Stated exercise. Please render the rows as a JSON list of strings, starting with their first line and ending with the line containing "The height and width of the screenshot is (333, 587).", both included. Use one string per line and leave out blank lines.

— start Data provided —

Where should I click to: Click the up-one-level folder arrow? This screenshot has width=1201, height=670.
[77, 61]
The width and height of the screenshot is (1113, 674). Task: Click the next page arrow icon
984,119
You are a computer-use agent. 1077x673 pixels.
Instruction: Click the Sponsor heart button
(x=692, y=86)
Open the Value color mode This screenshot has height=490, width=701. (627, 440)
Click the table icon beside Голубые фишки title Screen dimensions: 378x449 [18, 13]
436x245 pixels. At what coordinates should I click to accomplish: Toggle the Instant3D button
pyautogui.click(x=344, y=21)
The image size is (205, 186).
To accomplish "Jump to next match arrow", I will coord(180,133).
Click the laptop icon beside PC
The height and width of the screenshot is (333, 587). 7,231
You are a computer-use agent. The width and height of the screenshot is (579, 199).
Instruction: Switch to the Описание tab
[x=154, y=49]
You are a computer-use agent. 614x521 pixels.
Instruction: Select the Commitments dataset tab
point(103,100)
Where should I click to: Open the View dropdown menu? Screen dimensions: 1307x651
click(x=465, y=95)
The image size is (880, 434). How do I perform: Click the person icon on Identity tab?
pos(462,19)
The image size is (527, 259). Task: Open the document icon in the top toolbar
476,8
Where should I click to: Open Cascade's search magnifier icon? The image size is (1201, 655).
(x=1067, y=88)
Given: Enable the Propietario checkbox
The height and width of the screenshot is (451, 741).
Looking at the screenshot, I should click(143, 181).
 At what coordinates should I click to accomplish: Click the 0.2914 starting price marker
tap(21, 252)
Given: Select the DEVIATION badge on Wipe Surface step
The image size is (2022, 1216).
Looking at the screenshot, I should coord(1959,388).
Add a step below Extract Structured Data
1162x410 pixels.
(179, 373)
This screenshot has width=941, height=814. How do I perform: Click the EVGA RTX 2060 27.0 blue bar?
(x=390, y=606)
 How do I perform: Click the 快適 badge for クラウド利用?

— end Data provided —

Answer to this exercise.
[
  "Where should I click to: Click the up-one-level folder arrow? This screenshot has width=1201, height=670.",
  "[77, 61]",
  "The width and height of the screenshot is (1113, 674). Task: Click the next page arrow icon",
  "984,119",
  "You are a computer-use agent. 1077x673 pixels.",
  "Instruction: Click the Sponsor heart button",
  "(x=692, y=86)",
  "Open the Value color mode This screenshot has height=490, width=701. (627, 440)",
  "Click the table icon beside Голубые фишки title Screen dimensions: 378x449 [18, 13]",
  "436x245 pixels. At what coordinates should I click to accomplish: Toggle the Instant3D button",
  "pyautogui.click(x=344, y=21)",
  "The image size is (205, 186).",
  "To accomplish \"Jump to next match arrow\", I will coord(180,133).",
  "Click the laptop icon beside PC",
  "The height and width of the screenshot is (333, 587). 7,231"
]